EdColeman commented 6 months ago

Are there any logging performance considerations?

Particularity when we know ahead of time that a message could be quite spammy in certain situations? Defeating the message in code (at the source) when it is known to be desired is going to remove any work necessary to format, output, collect and then filtering that would need to be done by the logging system.

In places where you cannot modify the source, it may be a useful thing to deploy. But, when known upfront and fully controlled by us, it may be better just to adjust the code to log reasonably in cases like this.

Keith had what appeared to be a general, good solution to something that we likely could use in multiple places.

dlmarion commented 6 months ago

Are there any logging performance considerations?

I'm not sure

dlmarion commented 6 months ago

One issue with suppressing messages in the code vs the configuration, is that we could suppress a single message that might help the user track something down. Say that an issue is happening with a specific tablet and they are tracking that, but missing messages about that tablet because they were suppressed. I think there are pros & cons to both approaches.

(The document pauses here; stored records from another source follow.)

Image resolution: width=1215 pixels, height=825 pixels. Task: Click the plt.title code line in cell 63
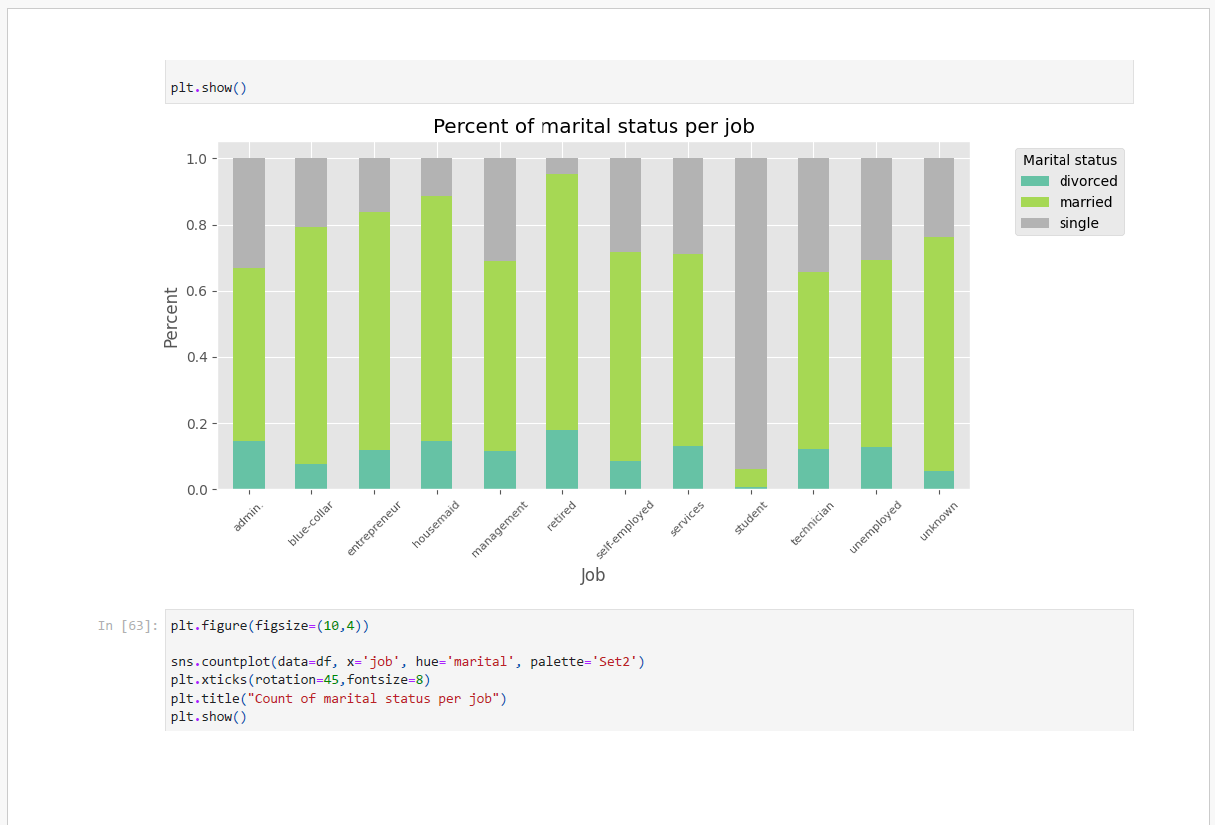tap(338, 698)
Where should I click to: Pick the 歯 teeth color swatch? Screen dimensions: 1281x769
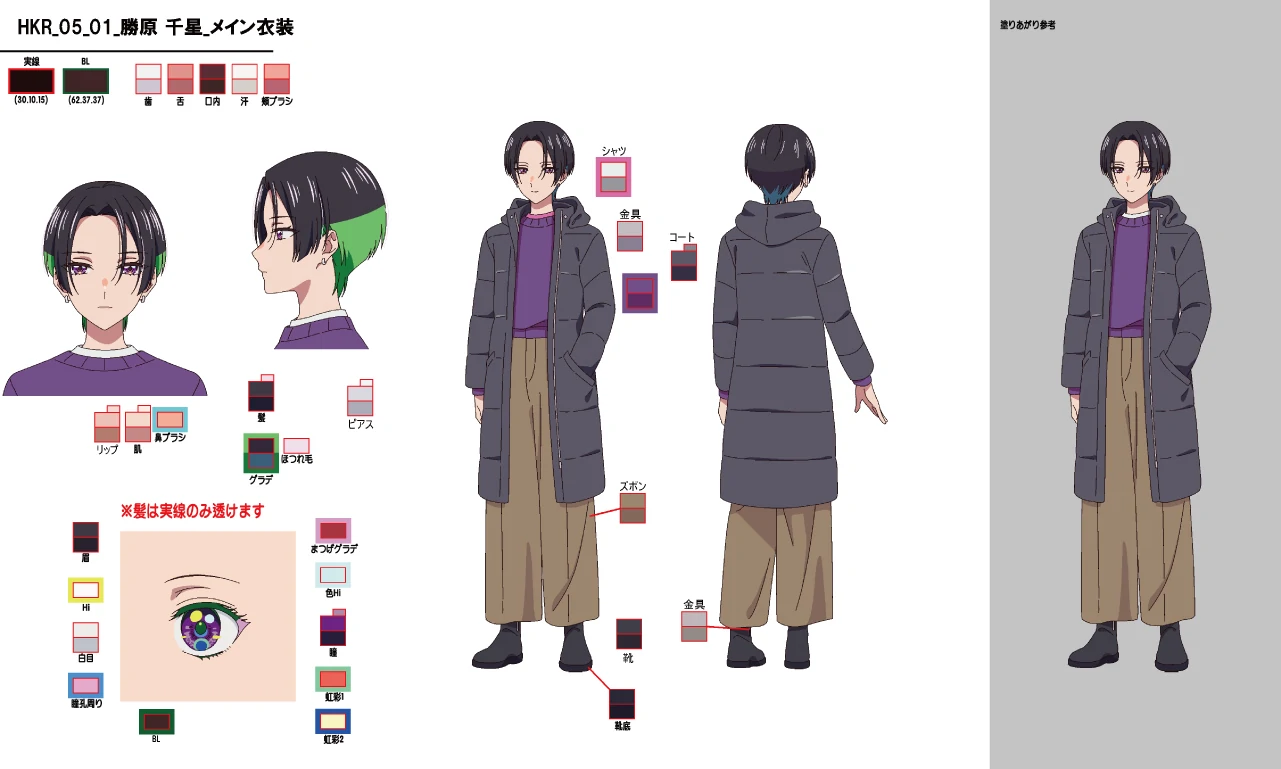coord(148,79)
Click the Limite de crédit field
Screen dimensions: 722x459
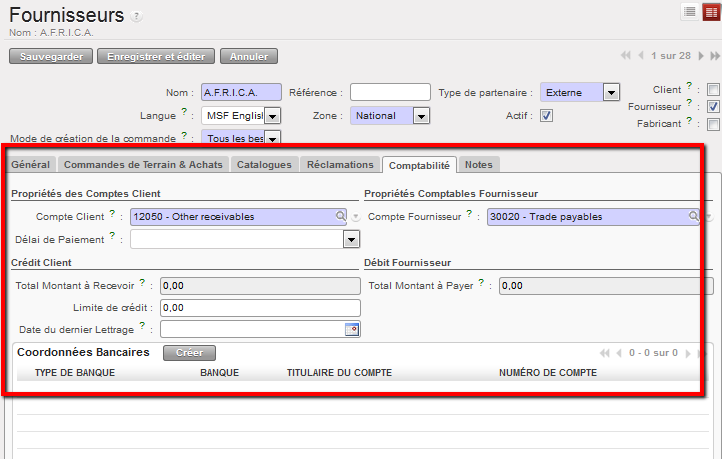click(259, 307)
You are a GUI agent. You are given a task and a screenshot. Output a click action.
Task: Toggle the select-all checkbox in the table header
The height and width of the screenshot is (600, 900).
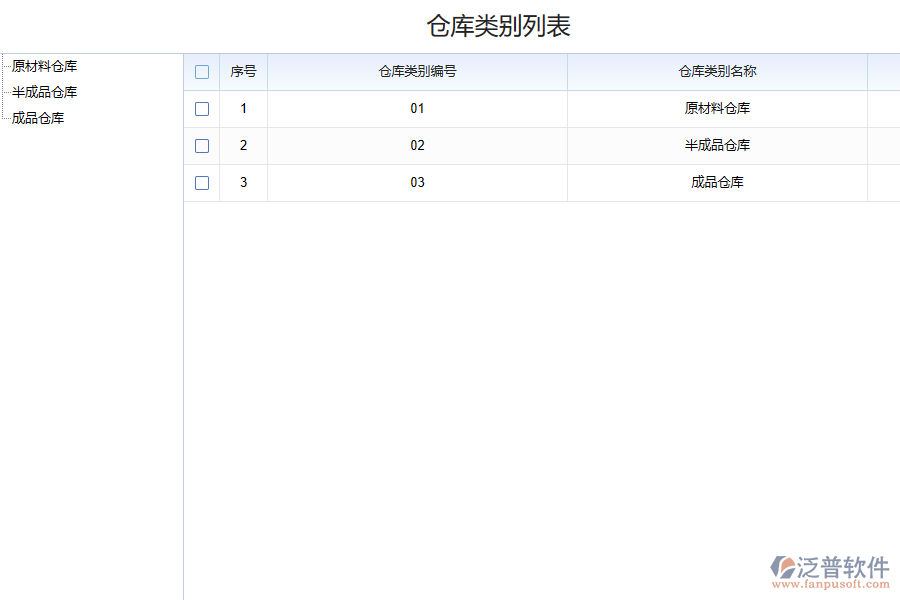point(202,71)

dlmarion commented 6 months ago

@keith-turner @EdColeman - I created #4488 as another possible solution. This would allow you to create two Logger variables in a class and use one variable to always log and use the other variable to log on some interval. This requires no configuration changes and possible performance penalties with using a BurstFilter and does not require a Cache like in Keith's commit.

EdColeman commented 6 months ago

I can see #4488 being useful for something like status reporting - one example that I can think of would be something like a loop that checks status (say its tservers registered, compactions running,...) reporting 'okay' at an interval less that the loop frequency. The loop frequency (to catch changes, issues) could help reduce noise in the logs. Particularly if the log information was verbose (say it contains a snapshot of something) - the snapshot could be useful to know some state at a given time so that subsequent events could be pieced together.

What follows is me trying to understand what we are trying to solve, and explicitly stating it if helps others, apologizes if this is just repeating the obvious.

For the original issue, I think we need to step back and outline the requirements better. Maybe along the lines of:

each message occurrence is logged when first seen.
subsequent occurrences of the "same" message are suppressed and only logged at N occurrences (or every T interval)
(optional) report number of times seen (or first seen) since last reported.

We also need to mind what each message occurrence means. For example "Tablets un-hosted" if the message includes the tablet id - then each unique 'tablet x un-hosted, tablet y un-hosted' are unique messages. In this case we would want to log the first occurrence of each, and not lump all un-hosted messages into the same pile. We also would likely not want to just print the first N un-hosted messages and then suppress the rest for a given period (burst suppression?).

The cache solution seems to meet most of the requirements as long as the cache sizes can be bounded. Caching seems most appropriate when there would be a limited, bounded number of messages that would be generated over the cache hold interval. If a message was generated for every tablet of a large table, then either the cache could grow very large, or if we also limit the size (number of messages held) then it would bypass the suppression. So many messages could be added that on the next round, the first messages would have been removed and considered as new again.

In general, would we be better off looking at the error handling side of things rather than focusing on the message? The origin of the issue is something that is reporting as a warning - so that at a minimum, the first message should be logged. Repeating at an interval would help to make sure that, if the problem persists, it makes it easier to discover in the logs. Especially, if there could be a large gap when the issue occurred and when it is discovered as an issue.

In this case, if the compaction ratio and files available are incompatible - what, short of changing the ratio would change the situation? How fast is that likely to change? Would it be appropriate to reduce the check interval once the error has been detected - maybe with a back-off?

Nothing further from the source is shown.